Blowing out a gusty breath, he sat down to immerse himself in the third Book of Manannan. This final tome, then he would go. Not on the morrow, but the next day. He'd done all he could here. He doubted what he wanted was in the tome anyway. There'd once been five Books of Manannan, but only three were extant. He'd already read the first two; they'd dealt with the legends of Ireland's gods before the arrival of the Tuatha Dé Danaan. This third volume continued the tales of the gods, and their encounters with the first wave of settlers to invade Ireland. As slowly as the historical timeline was moving, Dageus suspected the arrival of the race of creatures he was interested in would not be addressed until the fifth volume. Which no longer existed except mayhap in one place: the Keltar library.

Whether he liked it or not, he was going to have to go home. Face his brother so he could search the Keltar collection. He'd wasted many months trying to find a solution on his own, and time was running out. If he waited much longer… well, he dare not wait longer.

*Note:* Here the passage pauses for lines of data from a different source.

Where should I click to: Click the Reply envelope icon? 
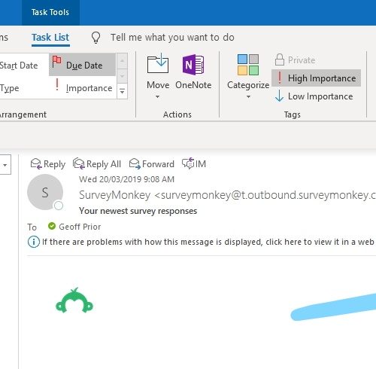tap(36, 164)
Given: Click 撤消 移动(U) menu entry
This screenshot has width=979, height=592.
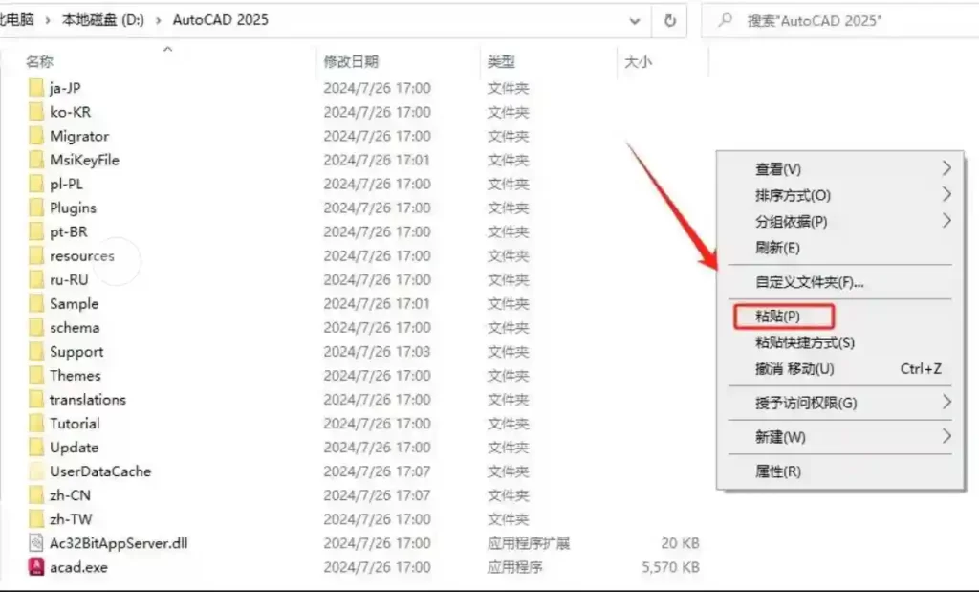Looking at the screenshot, I should pos(794,369).
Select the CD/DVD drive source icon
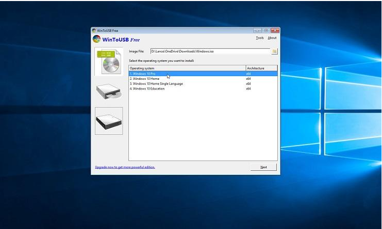Image resolution: width=382 pixels, height=229 pixels. tap(109, 91)
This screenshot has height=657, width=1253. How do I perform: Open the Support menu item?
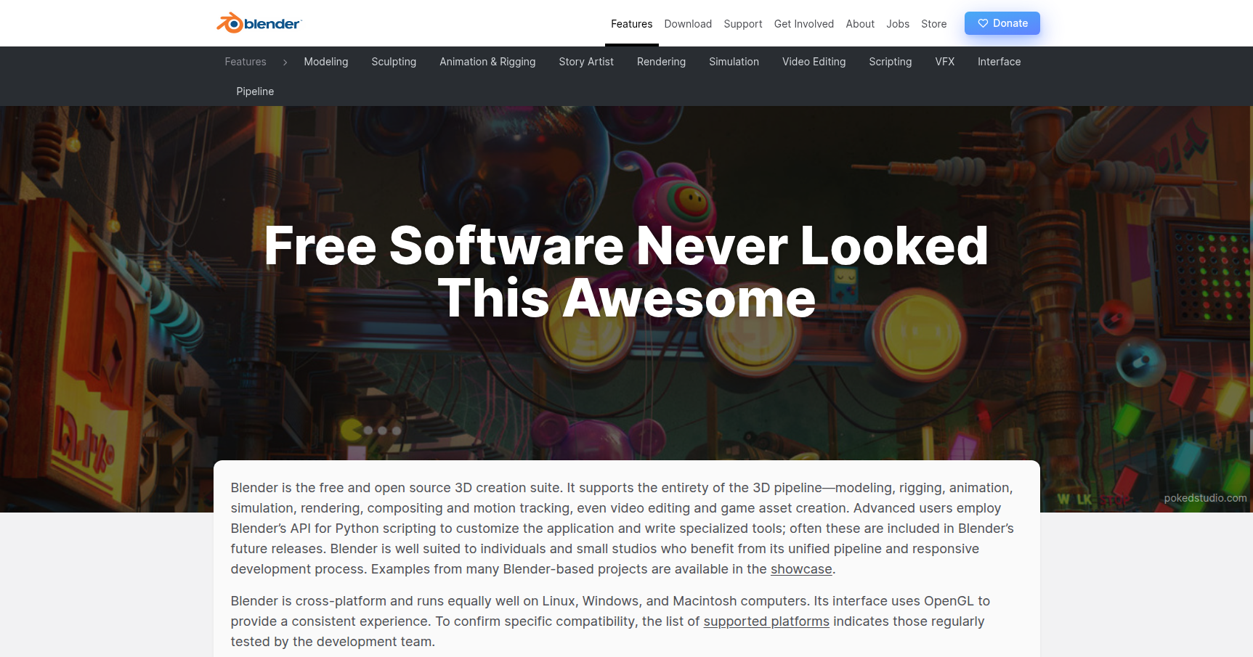tap(742, 24)
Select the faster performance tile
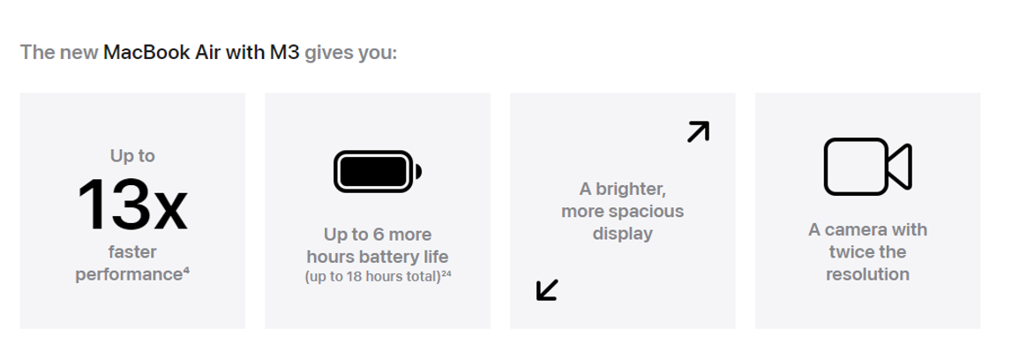Viewport: 1012px width, 351px height. [132, 211]
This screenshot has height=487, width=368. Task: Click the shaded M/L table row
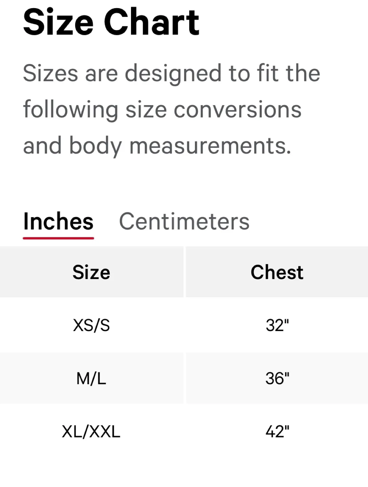coord(184,378)

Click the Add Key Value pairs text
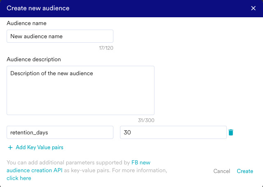39,148
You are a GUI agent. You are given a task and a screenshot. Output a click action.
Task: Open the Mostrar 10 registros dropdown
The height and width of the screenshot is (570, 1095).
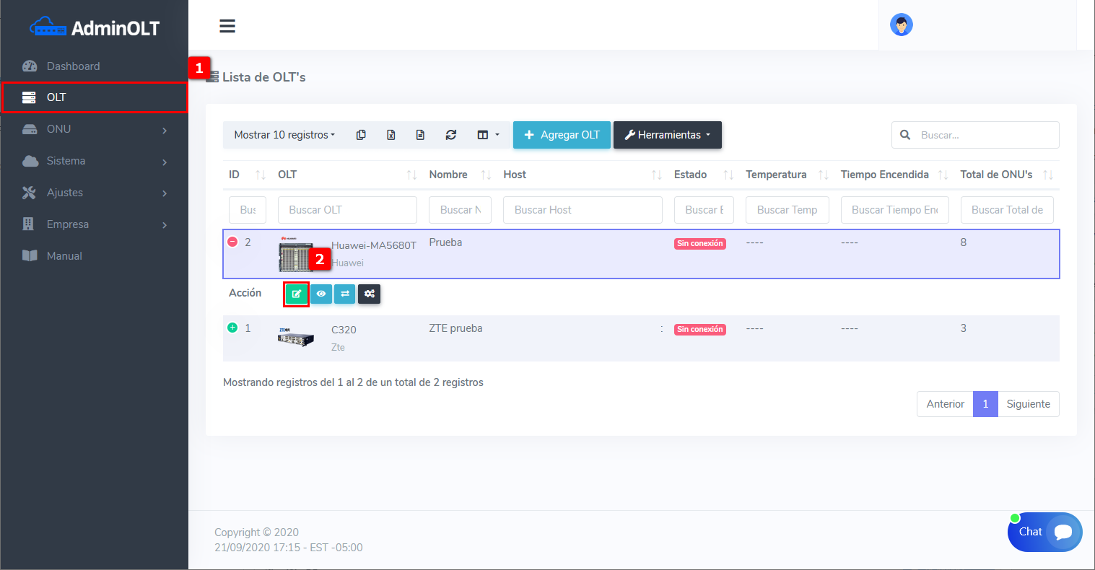pos(284,135)
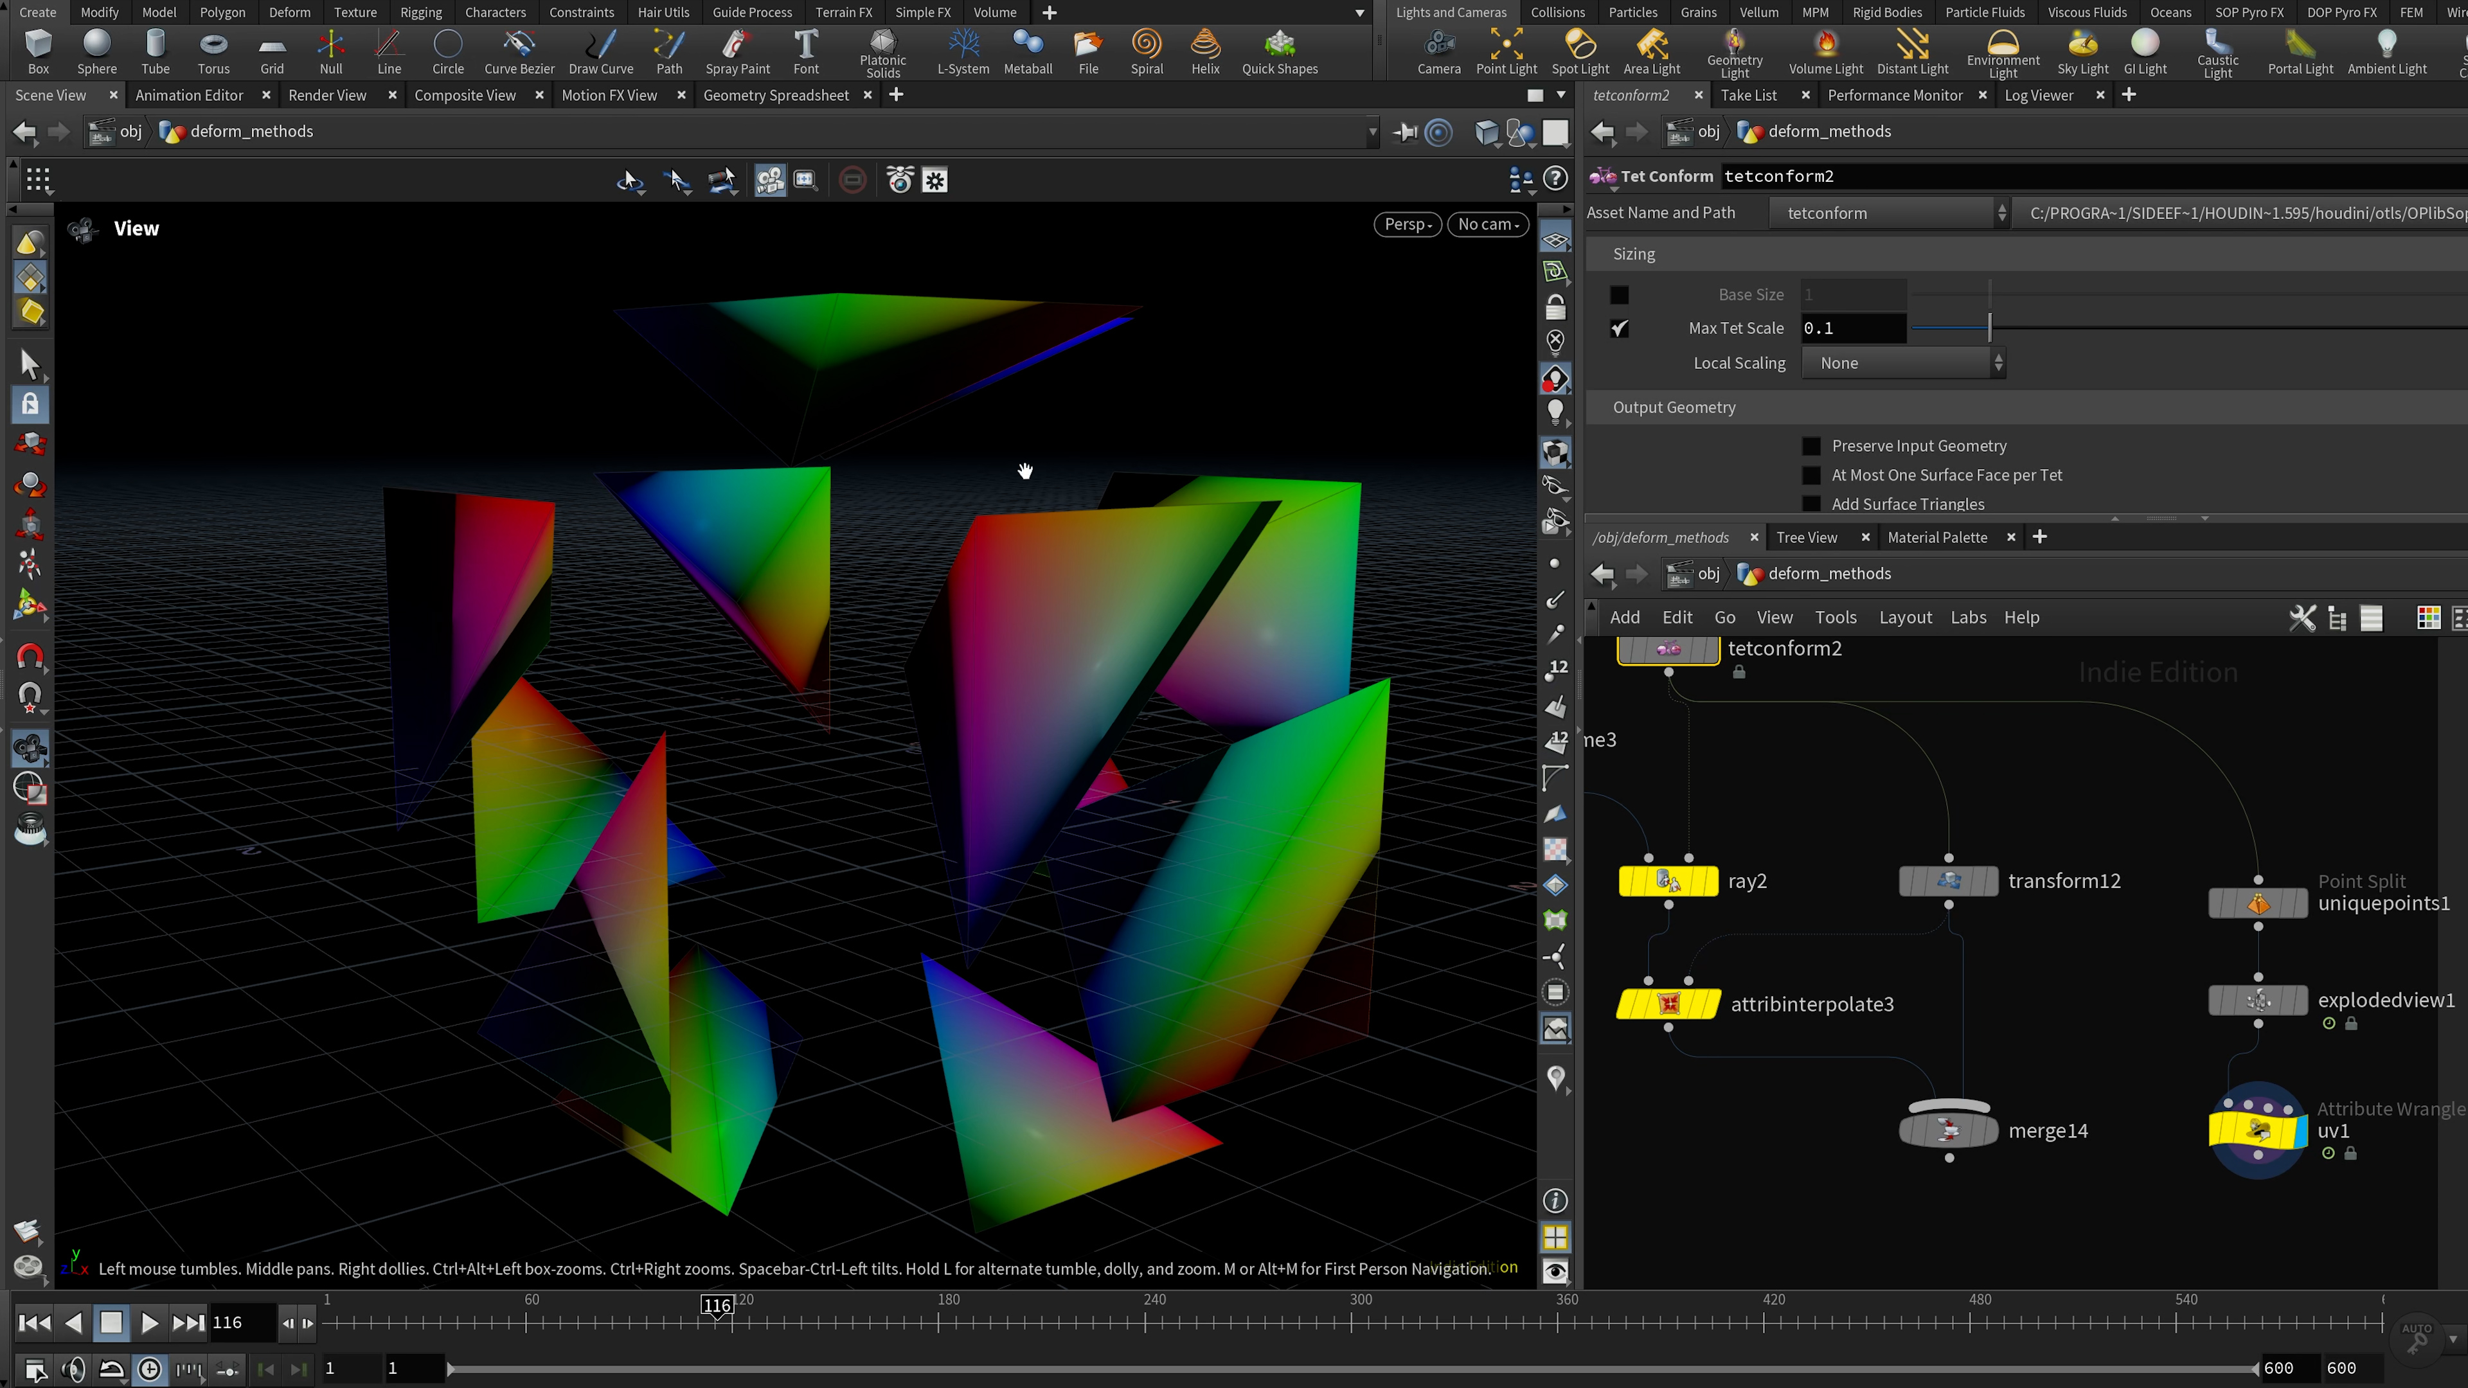This screenshot has width=2468, height=1388.
Task: Click the Platonic Solids shelf tool
Action: tap(882, 42)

And what of the lass? his honor roused.

He was too weary to bother lying to himself.

Mine.

He would endeavor to seduce her with her own desires first, make it easier for her, but should she resist, one way or another, she was going with him.

Chloe stood in the hot spray of seven jetting shower heads—three on each side, one above—sighing with pleasure. She'd been feeling like the poster child for grunge. The door was locked and the chair Dageus had brought her to prop beneath the handle was propped snugly beneath the handle.

After dreaming about him and waking in the middle of the night to find him watching her with virtually the same look he'd worn in her dream, she'd hardly been able to meet his gaze when he'd untied her this morning. Just thinking about the dream made her feel flushed and shaky.

I'm no' a good man, he'd said. He was right. He wasn't. He was a man who lived by his own rules. He stole other people's personal property—though he insisted he was "borrowing" and, oddly, left more valuable items. He held her captive—though he cooked scrumptious meals and, frankly, she'd agreed to cooperate for a bribe. Criminal at worst, at best he existed on the fringes of civilized society.